[AIM]
Switch every "Screen dimensions" in the records below to "Screen size", leaving everything else unchanged, and give the records again.

------ PROVIDED MATERIAL ------

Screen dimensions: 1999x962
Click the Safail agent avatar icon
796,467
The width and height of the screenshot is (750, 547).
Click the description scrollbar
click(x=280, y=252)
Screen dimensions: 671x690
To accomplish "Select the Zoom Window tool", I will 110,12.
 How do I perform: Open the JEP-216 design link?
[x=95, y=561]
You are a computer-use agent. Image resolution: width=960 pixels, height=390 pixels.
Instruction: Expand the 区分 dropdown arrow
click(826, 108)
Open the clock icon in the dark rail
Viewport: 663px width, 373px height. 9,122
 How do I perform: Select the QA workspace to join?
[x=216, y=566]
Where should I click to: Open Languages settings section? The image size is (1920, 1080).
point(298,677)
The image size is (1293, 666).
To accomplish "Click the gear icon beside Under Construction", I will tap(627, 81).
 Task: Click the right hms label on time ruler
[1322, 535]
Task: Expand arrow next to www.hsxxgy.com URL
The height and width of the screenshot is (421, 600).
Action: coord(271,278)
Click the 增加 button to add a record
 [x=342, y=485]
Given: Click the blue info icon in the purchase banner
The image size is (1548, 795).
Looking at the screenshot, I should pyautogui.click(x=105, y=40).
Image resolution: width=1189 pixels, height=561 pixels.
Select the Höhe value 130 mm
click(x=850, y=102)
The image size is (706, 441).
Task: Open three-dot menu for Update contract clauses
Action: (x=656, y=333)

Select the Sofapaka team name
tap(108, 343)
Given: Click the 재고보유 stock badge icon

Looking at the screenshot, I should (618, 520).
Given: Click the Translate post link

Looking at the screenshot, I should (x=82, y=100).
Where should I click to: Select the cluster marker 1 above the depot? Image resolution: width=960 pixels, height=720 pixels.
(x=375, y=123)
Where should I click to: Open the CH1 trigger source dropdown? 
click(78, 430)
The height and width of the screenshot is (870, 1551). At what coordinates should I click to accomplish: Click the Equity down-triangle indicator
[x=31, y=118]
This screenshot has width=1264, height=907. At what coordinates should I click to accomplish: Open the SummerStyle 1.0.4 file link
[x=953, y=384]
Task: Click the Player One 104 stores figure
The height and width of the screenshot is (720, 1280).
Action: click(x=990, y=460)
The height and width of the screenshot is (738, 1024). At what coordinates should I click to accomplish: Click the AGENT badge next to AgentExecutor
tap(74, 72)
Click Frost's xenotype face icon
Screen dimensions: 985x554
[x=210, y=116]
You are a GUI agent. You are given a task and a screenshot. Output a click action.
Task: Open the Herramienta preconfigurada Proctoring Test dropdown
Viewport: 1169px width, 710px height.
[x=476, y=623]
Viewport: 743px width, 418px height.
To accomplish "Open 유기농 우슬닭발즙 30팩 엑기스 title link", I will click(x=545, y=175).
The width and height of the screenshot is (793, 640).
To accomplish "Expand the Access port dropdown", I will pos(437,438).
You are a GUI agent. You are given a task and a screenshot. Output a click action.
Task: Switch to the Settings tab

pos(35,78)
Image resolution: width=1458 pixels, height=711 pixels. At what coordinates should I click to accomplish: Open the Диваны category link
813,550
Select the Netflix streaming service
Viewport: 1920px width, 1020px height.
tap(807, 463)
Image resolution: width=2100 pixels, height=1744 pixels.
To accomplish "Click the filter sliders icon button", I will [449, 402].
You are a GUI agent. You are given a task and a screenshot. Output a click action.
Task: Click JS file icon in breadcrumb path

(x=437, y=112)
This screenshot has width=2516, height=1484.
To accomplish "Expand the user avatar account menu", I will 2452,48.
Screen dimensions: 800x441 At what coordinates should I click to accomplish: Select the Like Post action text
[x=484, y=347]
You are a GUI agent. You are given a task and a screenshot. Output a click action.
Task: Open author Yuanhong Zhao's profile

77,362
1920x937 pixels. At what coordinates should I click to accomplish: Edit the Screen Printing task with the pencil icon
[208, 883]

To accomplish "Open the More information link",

------

[RESPONSE BELOW]
Screen size: 1999x962
Click the Safail agent avatar icon
796,467
The width and height of the screenshot is (750, 547).
Click the description scrollbar
click(x=280, y=252)
Screen size: 671x690
To accomplish "Select the Zoom Window tool", I will 110,12.
 How do I perform: Open the JEP-216 design link?
[x=95, y=561]
You are a computer-use agent. Image resolution: width=960 pixels, height=390 pixels.
Instruction: Expand the 区分 dropdown arrow
click(826, 108)
Open the clock icon in the dark rail
Viewport: 663px width, 373px height. 9,122
 How do I perform: Select the QA workspace to join?
[x=216, y=566]
Where should I click to: Open Languages settings section? The image size is (1920, 1080).
point(298,677)
The image size is (1293, 666).
To accomplish "Click the gear icon beside Under Construction", I will tap(627, 81).
 Task: Click the right hms label on time ruler
[1322, 535]
Task: Expand arrow next to www.hsxxgy.com URL
The height and width of the screenshot is (421, 600).
Action: coord(271,278)
Click the 增加 button to add a record
 [x=342, y=485]
Given: Click the blue info icon in the purchase banner
The image size is (1548, 795).
Looking at the screenshot, I should pyautogui.click(x=105, y=40).
Image resolution: width=1189 pixels, height=561 pixels.
Select the Höhe value 130 mm
click(x=850, y=102)
The image size is (706, 441).
Task: Open three-dot menu for Update contract clauses
Action: (x=656, y=333)

Select the Sofapaka team name
tap(108, 343)
Given: Click the 재고보유 stock badge icon

Looking at the screenshot, I should (618, 520).
Given: Click the Translate post link

Looking at the screenshot, I should (x=82, y=100).
Where should I click to: Select the cluster marker 1 above the depot? Image resolution: width=960 pixels, height=720 pixels.
(x=375, y=123)
Where should I click to: Open the CH1 trigger source dropdown? 
click(78, 430)
The height and width of the screenshot is (870, 1551). At what coordinates should I click to accomplish: Click the Equity down-triangle indicator
[x=31, y=118]
This screenshot has width=1264, height=907. At what coordinates should I click to accomplish: Open the SummerStyle 1.0.4 file link
[x=953, y=384]
Task: Click the Player One 104 stores figure
The height and width of the screenshot is (720, 1280).
Action: click(x=990, y=460)
The height and width of the screenshot is (738, 1024). At what coordinates should I click to accomplish: Click the AGENT badge next to AgentExecutor
tap(74, 72)
Click Frost's xenotype face icon
Screen size: 985x554
[x=210, y=116]
You are a GUI agent. You are given a task and a screenshot. Output a click action.
Task: Open the Herramienta preconfigurada Proctoring Test dropdown
Viewport: 1169px width, 710px height.
[x=476, y=623]
Viewport: 743px width, 418px height.
To accomplish "Open 유기농 우슬닭발즙 30팩 엑기스 title link", I will click(x=545, y=175).
The width and height of the screenshot is (793, 640).
To accomplish "Expand the Access port dropdown", I will pos(437,438).
You are a GUI agent. You are given a task and a screenshot. Output a click action.
Task: Switch to the Settings tab

pos(35,78)
Image resolution: width=1458 pixels, height=711 pixels. At what coordinates should I click to accomplish: Open the Диваны category link
813,550
Select the Netflix streaming service
Viewport: 1920px width, 1020px height.
tap(807, 463)
Image resolution: width=2100 pixels, height=1744 pixels.
To accomplish "Click the filter sliders icon button", I will [449, 402].
You are a GUI agent. You are given a task and a screenshot. Output a click action.
Task: Click JS file icon in breadcrumb path

(x=437, y=112)
This screenshot has width=2516, height=1484.
To accomplish "Expand the user avatar account menu", I will 2452,48.
Screen size: 800x441 At what coordinates should I click to accomplish: Select the Like Post action text
[x=484, y=347]
You are a GUI agent. You are given a task and a screenshot. Output a click action.
Task: Open author Yuanhong Zhao's profile

77,362
1920x937 pixels. At what coordinates should I click to accomplish: Edit the Screen Printing task with the pencil icon
[208, 883]

To accomplish "Open the More information link",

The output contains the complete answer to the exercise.